Supplied records START

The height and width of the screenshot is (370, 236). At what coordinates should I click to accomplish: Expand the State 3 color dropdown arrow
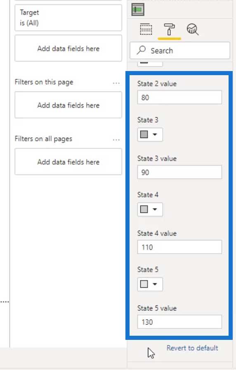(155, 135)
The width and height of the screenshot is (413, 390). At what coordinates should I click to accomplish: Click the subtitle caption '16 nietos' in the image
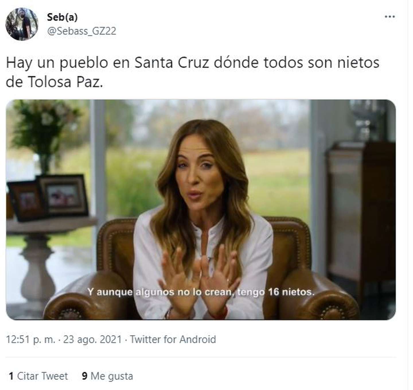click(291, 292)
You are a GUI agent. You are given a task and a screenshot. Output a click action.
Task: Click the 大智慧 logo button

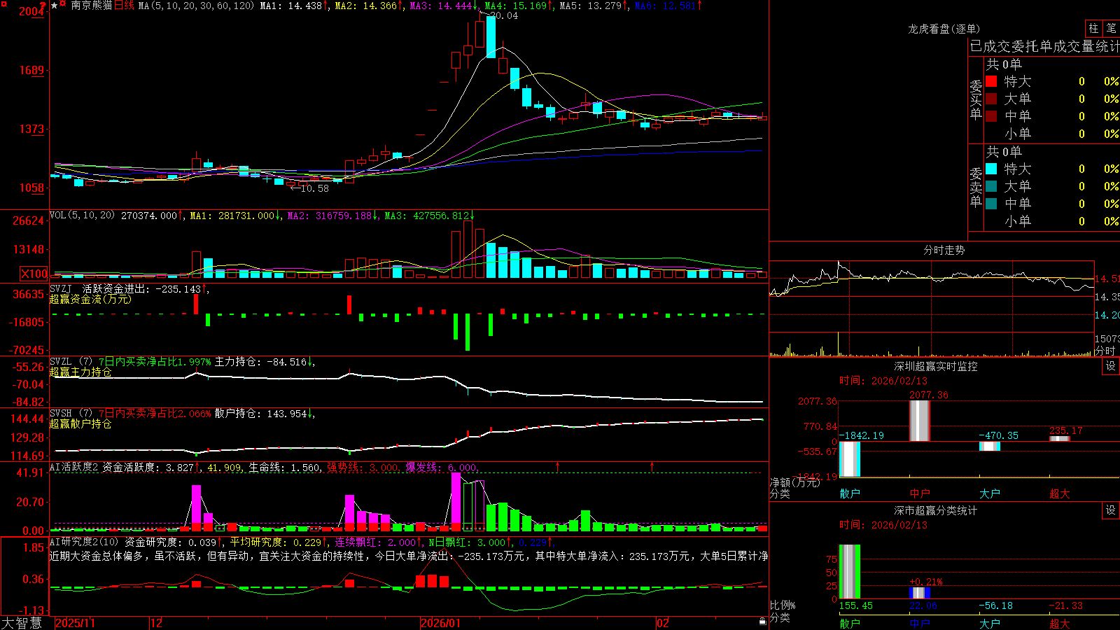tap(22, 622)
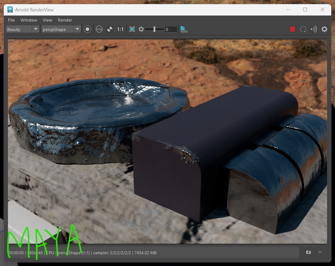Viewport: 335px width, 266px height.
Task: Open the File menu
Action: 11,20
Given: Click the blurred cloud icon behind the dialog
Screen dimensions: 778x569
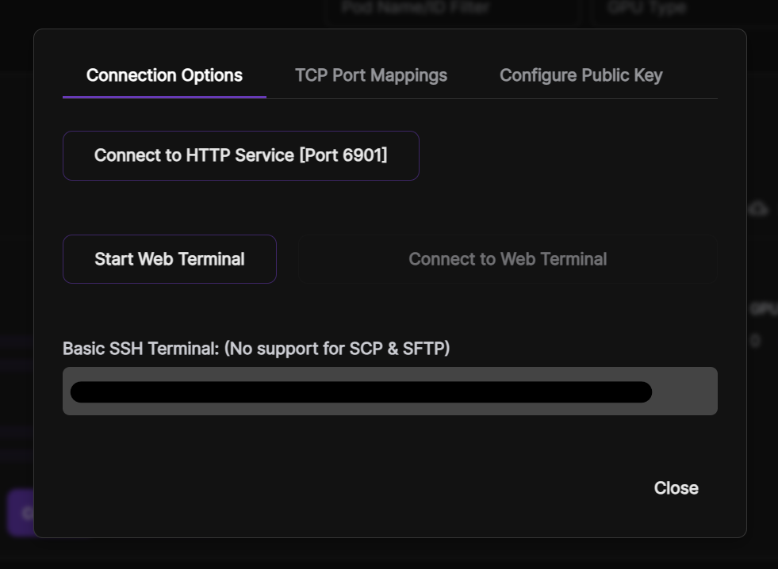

Supplied records END
Supplied records START

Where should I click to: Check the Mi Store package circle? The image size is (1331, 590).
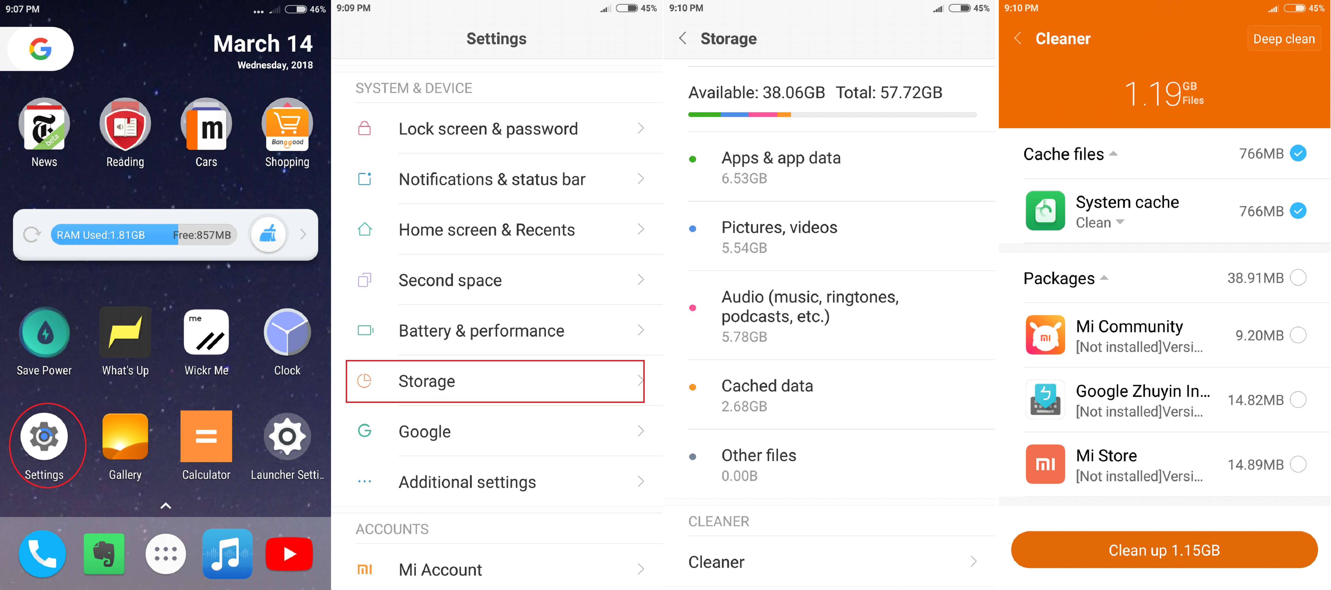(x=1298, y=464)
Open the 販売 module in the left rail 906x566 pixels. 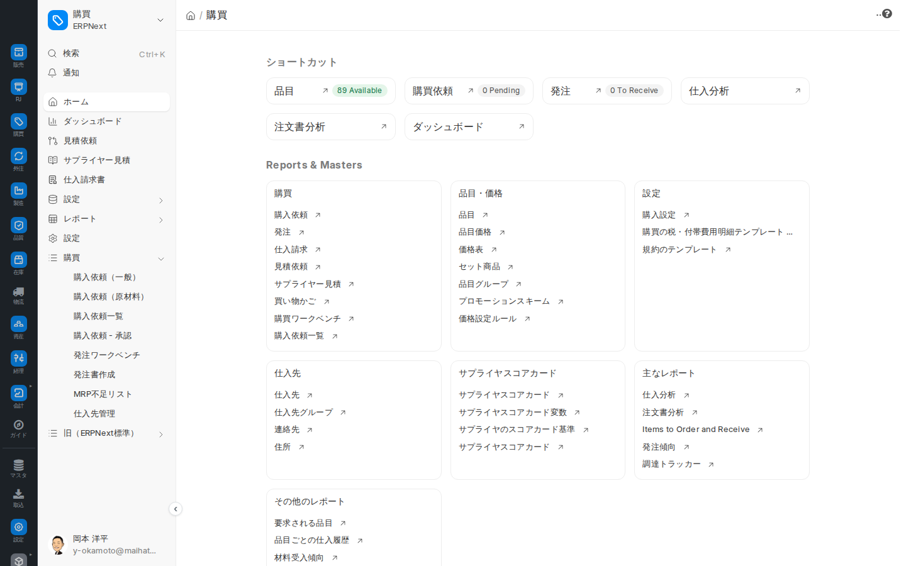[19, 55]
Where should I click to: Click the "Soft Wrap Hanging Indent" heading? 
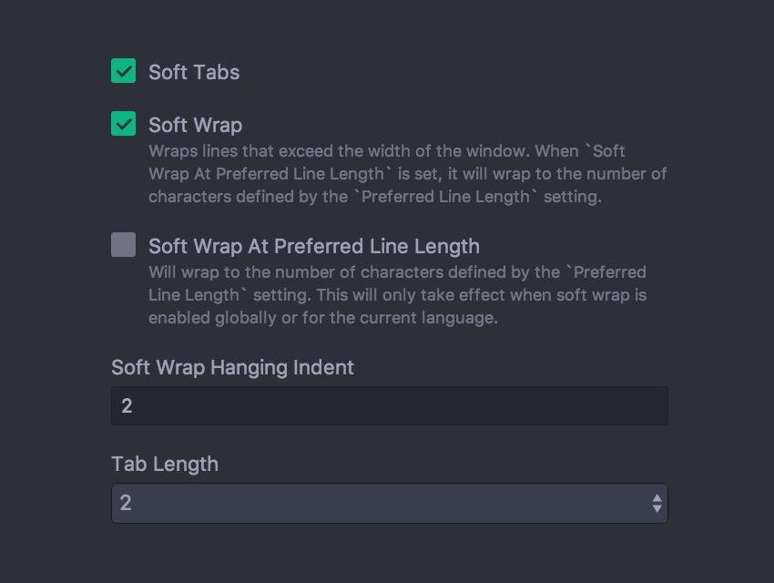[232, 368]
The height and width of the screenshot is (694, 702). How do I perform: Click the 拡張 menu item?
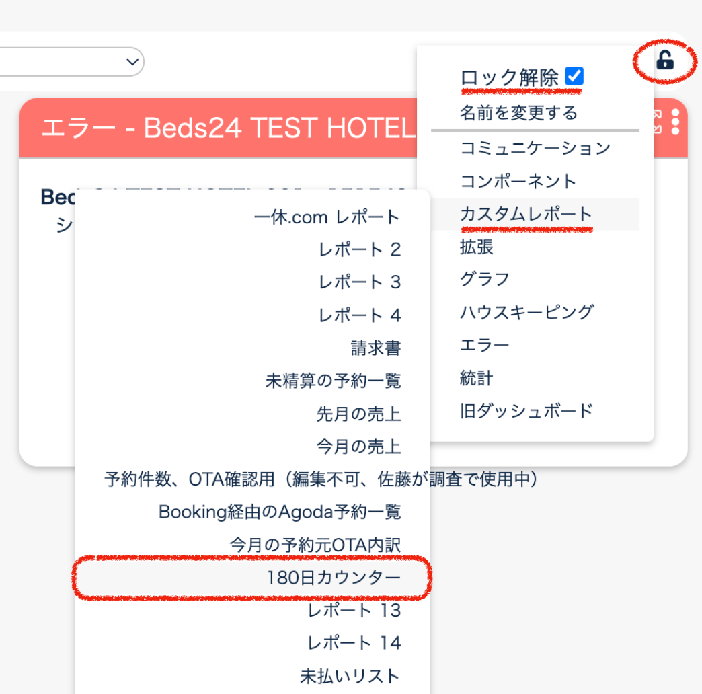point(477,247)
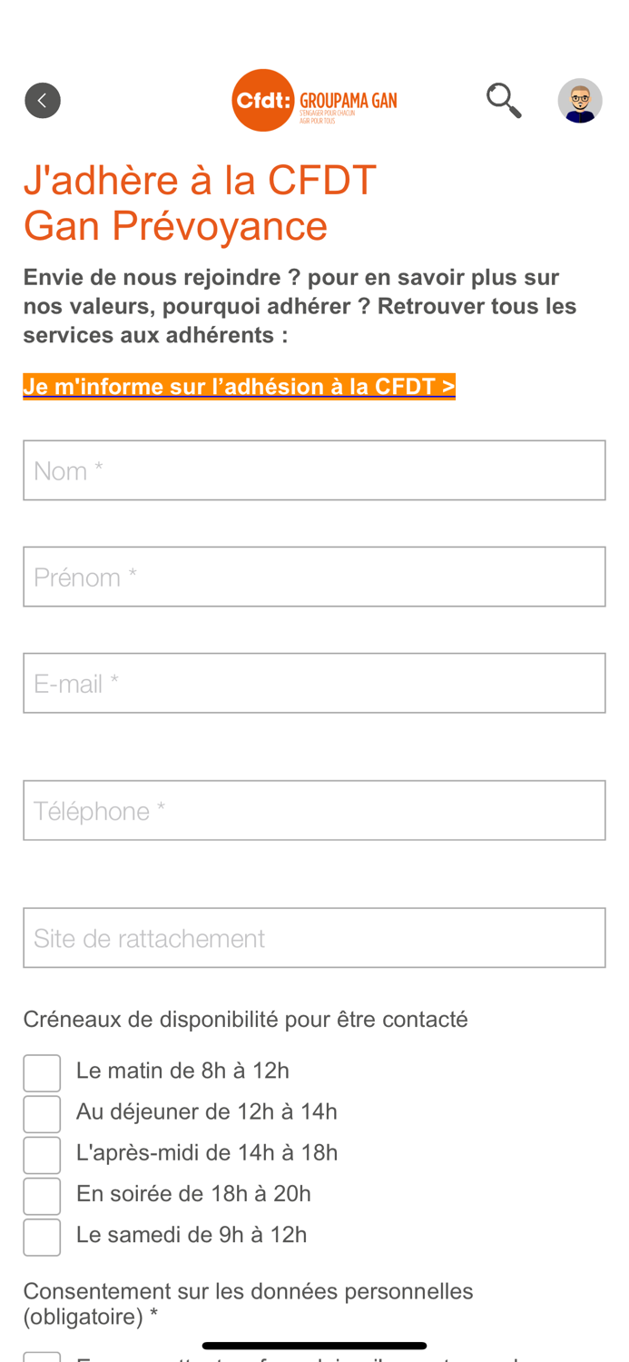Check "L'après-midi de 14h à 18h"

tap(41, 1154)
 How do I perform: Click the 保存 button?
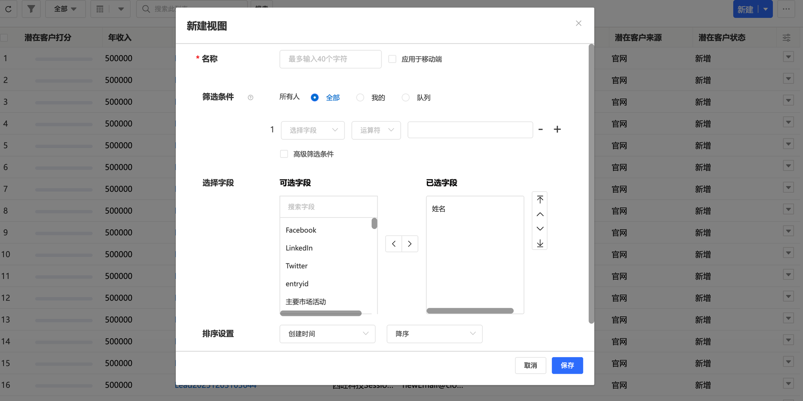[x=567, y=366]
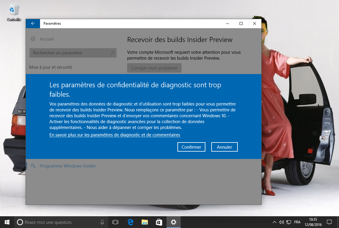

Supplied records END
Supplied records START

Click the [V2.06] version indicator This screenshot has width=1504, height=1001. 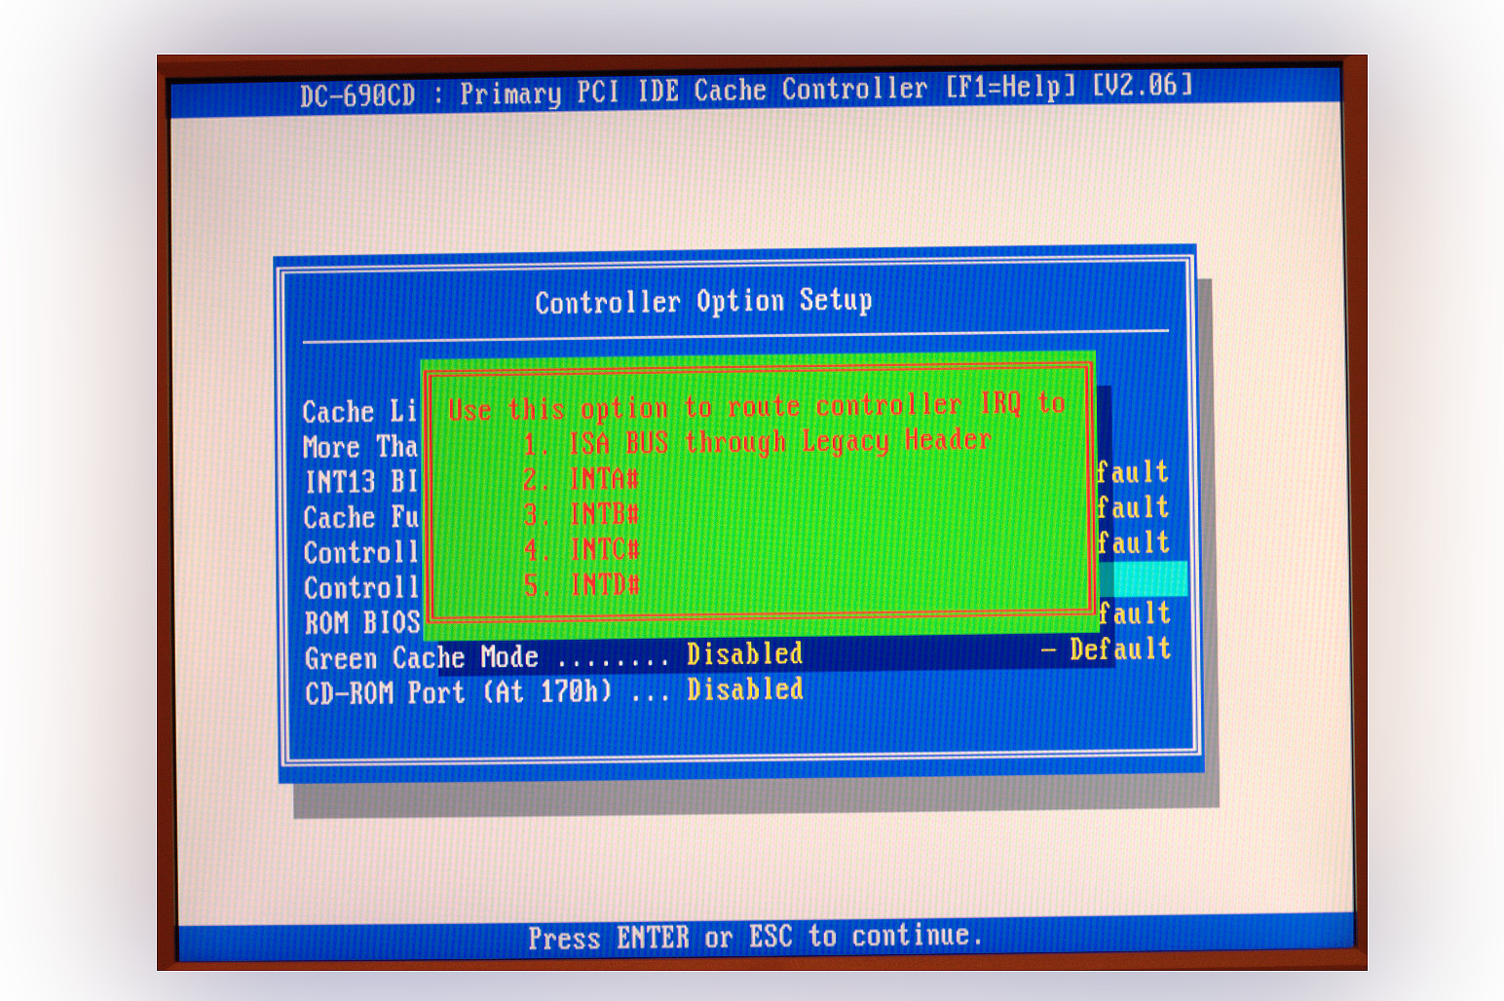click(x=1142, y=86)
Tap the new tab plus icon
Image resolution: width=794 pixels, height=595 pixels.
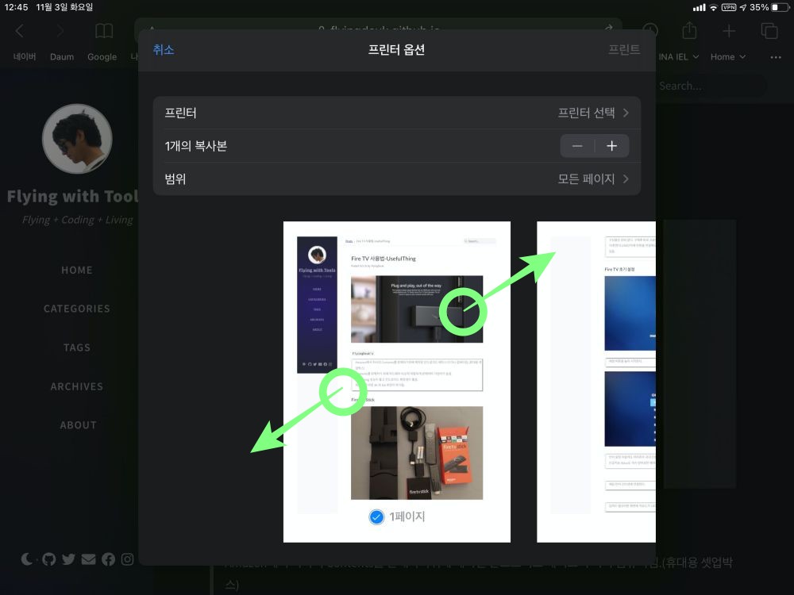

Supplied records END

Starting at the line above that holds "Tap the new tab plus icon" and ending at the line that holds "Image resolution: width=794", transcribe each line exactly and include no other lines.

Tap the new tab plus icon
Image resolution: width=794 pixels, height=595 pixels.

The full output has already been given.